296. Die weinenden Frauen von Jerusalem

(Lk 23)

 

I Das Mitleid der weinenden Frauen

Eine große Menge Volkes folgte Ihm, auch Frauen, die um Ihn weinten und klagten.

Begleite deinen Heiland treu auf dem Kreuzweg! Schließe dich den frommen Frauen in ihrem Schmerz an und weine mit der gleichen Liebe wie sie über das Leiden des Erlösers. Er, der deines Lebens Freude ist, auf dem alle deine Hoffnungen für Zeit und Ewigkeit ruhen, wird für immer deinen Augen entschwinden. Folge Ihm mit liebendem Blick und präge deinem Gedächtnis die edlen Züge dieses göttlichen Antlitzes ein. Laß seine zahllosen Wohltaten an deinem Geist vorüberziehen und ermiß, was du an Ihm verlierst! Gab es je einen so guten Freund und liebenden Bruder, einen so treuen Schützer und hingebenden Meister wie Ihn?

Nahe dich Ihm, trockne in ehrfurchtsvoller Liebe sein Antlitz! Bitte Ihn, deiner Seele seine Leiden tief einzudrücken. Versprich, Ihm treue Seelen zu gewinnen und mit diesen liebend Ihm nachzufolgen bis zum letzten Atemzug.

 

II Jesus kündigt den Frauen die göttlichen Strafgerichte an

Jesus wandte sich zu ihnen und sagte: «Ihr Töchter von Jerusalem, weint nicht über mich, weint vielmehr über euch selbst und über eure Kinder. Denn seht, es werden Tage kommen, da man sagen wird: Selig die Unfruchtbaren!»

Jesus beantwortet die Teilnahme der heiligen Frauen mit einer ernsten Mahnung. Er nimmt ihre fromme Kundgebung wohlgefällig auf, will aber, daß sie sich nicht auf andächtige Rührung beschränken. «Weinet nicht über mich», sagt Er. Das bloße Weinen über das Leiden Christi genügt nicht, man muß den Grund seiner Leiden immer besser zu erfassen suchen: unsere Sünden! Man muß emporsteigen bis zur Liebe des allmächtigen Vaters, der seinen einzigen Sohn dahingibt für uns Sünder, bis zum freiwilligen Gehorsam des Sohnes, der sich für uns opfert und bis zur unerbittlichen Gerechtigkeit, die ein solches Sühneopfer für unsere Sünden verlangt. Betrachten wir diese erhabenen Wahrheiten und die Verantwortlichkeit, welche uns daraus erwächst! «Weinet nicht über mich, weinet vielmehr über die, welche aus meinem Leiden keinen Nutzen ziehen wollen; weinet über die Unglücklichen, die mich vergessen, verkennen und verachten.»
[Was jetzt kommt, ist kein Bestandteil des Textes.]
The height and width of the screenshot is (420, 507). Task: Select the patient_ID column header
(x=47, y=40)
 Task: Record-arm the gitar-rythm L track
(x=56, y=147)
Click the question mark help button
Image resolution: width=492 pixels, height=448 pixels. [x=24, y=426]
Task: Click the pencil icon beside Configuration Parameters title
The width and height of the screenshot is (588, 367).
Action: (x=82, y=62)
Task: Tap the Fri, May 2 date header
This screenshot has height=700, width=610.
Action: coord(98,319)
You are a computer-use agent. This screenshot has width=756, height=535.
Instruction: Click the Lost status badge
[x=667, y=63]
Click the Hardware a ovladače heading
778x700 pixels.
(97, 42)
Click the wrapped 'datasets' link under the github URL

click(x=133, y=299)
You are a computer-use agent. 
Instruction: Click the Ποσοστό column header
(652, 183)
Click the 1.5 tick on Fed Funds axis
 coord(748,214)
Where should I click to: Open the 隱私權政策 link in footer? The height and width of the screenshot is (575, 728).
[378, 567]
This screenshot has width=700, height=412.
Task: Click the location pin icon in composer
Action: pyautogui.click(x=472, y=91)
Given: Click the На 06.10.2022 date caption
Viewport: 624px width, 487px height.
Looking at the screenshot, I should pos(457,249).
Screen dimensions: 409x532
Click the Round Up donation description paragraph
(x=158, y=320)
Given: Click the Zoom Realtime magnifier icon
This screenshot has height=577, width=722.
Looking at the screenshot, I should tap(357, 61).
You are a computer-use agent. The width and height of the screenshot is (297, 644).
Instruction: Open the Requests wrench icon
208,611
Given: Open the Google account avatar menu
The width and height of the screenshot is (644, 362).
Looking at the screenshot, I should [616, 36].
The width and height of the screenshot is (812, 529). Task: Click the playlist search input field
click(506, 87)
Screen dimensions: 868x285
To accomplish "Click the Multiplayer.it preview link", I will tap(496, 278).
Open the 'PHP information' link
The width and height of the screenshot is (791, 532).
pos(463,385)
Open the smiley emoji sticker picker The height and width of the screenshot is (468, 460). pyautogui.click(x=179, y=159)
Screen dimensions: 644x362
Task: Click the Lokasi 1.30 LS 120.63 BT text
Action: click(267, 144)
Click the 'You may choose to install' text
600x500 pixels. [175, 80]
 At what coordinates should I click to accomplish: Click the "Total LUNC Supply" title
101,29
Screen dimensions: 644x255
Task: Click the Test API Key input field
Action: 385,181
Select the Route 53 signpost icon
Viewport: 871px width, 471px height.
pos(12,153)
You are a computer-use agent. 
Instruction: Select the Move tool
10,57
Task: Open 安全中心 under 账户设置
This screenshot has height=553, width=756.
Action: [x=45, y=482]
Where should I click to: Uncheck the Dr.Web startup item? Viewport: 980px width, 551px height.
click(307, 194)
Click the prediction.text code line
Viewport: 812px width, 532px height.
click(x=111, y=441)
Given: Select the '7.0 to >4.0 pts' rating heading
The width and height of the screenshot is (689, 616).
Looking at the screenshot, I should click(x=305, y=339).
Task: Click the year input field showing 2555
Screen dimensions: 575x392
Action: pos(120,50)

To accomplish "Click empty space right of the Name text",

«Da wird man den Bergen zurufen: Fallet über uns! Und den Hügeln: Bedecket uns! Denn wenn das am grünen Holz geschieht, was wird dann mit dem dürren geschehen?» Gilt diese Drohung nicht auch dir? Bist du nicht trotz so vieler Gnaden dennoch das dürre Holz, von dem der Heiland spricht, ohne Leben, ohne Frucht, voller Dornen, nur zum Verbrennen tauglich? Erkenne dich in diesem Gleichnis und suche der Gefahr zu entrinnen! Wende dich an die göttliche Barmherzigkeit, die allein hier helfen kann. Das dürre Holz kann unter den Strahlen der göttlichen Liebe, von aufrichtigen Bußtränen begossen, nochmals ergrünen. Komme den Mahnungen des göttlichen Erlösers mit allem Ernst nach!